Search code examples
ccompiler-constructionlocalmemory-alignmentruntime-environment

Data layouts used by C compilers (the alignment concept)


Below is an excerpt from the red dragon book.

Example 7.3. Figure 7.9 is a simplification of the data layout used by C compilers for two machines that we call Machine 1 and Machine 2.

Machine 1 : The memory of Machine 1 is organized into bytes consisting of 8 bits each. Even though every byte has an address, the instruction set favors short integers being positioned at bytes whose addresses are even, and integers being positioned at addresses that are divisible by 4. The compiler places short integers at even addresses, even if it has to skip a byte as padding in the process. Thus, four bytes, consisting of 32 bits, may be allocated for a character followed by a short integer.

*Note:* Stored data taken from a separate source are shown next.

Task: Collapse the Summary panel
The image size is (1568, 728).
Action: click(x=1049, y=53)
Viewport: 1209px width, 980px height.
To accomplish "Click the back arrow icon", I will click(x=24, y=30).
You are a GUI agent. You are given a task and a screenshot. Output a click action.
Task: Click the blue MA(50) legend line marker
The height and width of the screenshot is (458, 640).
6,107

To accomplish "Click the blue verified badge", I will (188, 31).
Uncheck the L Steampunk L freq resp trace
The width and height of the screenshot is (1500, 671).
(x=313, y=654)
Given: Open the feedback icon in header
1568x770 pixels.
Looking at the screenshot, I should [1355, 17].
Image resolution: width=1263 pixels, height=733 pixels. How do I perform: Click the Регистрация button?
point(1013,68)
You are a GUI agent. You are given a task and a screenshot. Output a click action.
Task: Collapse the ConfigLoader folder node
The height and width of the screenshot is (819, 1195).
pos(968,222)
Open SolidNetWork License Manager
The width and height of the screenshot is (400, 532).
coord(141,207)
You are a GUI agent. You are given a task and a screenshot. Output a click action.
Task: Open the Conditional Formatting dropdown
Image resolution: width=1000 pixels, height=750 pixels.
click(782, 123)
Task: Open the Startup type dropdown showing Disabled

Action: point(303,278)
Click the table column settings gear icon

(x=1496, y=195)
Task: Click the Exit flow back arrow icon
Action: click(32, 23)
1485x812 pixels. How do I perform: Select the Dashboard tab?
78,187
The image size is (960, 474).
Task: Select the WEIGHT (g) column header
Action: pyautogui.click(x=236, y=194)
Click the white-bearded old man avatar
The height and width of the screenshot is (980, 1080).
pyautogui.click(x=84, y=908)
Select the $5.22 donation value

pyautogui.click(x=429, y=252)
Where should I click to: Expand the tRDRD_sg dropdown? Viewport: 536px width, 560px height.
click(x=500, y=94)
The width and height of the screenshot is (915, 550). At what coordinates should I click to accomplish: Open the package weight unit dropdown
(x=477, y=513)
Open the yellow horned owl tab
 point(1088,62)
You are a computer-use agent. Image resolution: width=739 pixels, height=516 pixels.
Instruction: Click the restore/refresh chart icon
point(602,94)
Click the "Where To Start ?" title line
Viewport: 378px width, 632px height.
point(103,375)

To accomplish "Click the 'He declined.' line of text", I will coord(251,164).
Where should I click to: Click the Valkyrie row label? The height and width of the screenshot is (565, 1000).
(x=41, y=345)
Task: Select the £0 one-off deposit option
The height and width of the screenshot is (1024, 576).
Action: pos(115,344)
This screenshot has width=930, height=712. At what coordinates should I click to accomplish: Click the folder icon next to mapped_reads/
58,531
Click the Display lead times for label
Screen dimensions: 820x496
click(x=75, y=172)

Machine 2: each word consists of 64 bits, and 24 bits are allowed for the address of a word. There are 64 possibilities for the individual bits inside a word, so 6 additional bits are needed to distinguish between them. By design, a pointer to a character on Machine 2 takes 30 bits — 24 to find the word and 6 for the position of the character inside the word. The strong word orientation of the instruction set of Machine 2 has led the compiler to allocate a complete word at a time, even when fewer bits would suffice to represent all possible values of that type; e.g., only 8 bits are needed to represent a character. Hence, under alignment, Fig. 7.9 shows 64 bits for each type. Within each word, the bits for each basic type are in specified positions. Two words consisting of 128 bits would be allocated for a character followed by a short integer, with the character using only 8 of the bits in the first word and the short integer using only 24 of the bits in the second word. □

The figure

I found about the concept of alignment here, here and here. What I could understand from them is as follows:

In word addressable CPUs (where size is more than a byte), there certain paddings are introduced in the data objects, such that the CPU can efficiently retrieve data from the memory with the minimum number of memory cycles.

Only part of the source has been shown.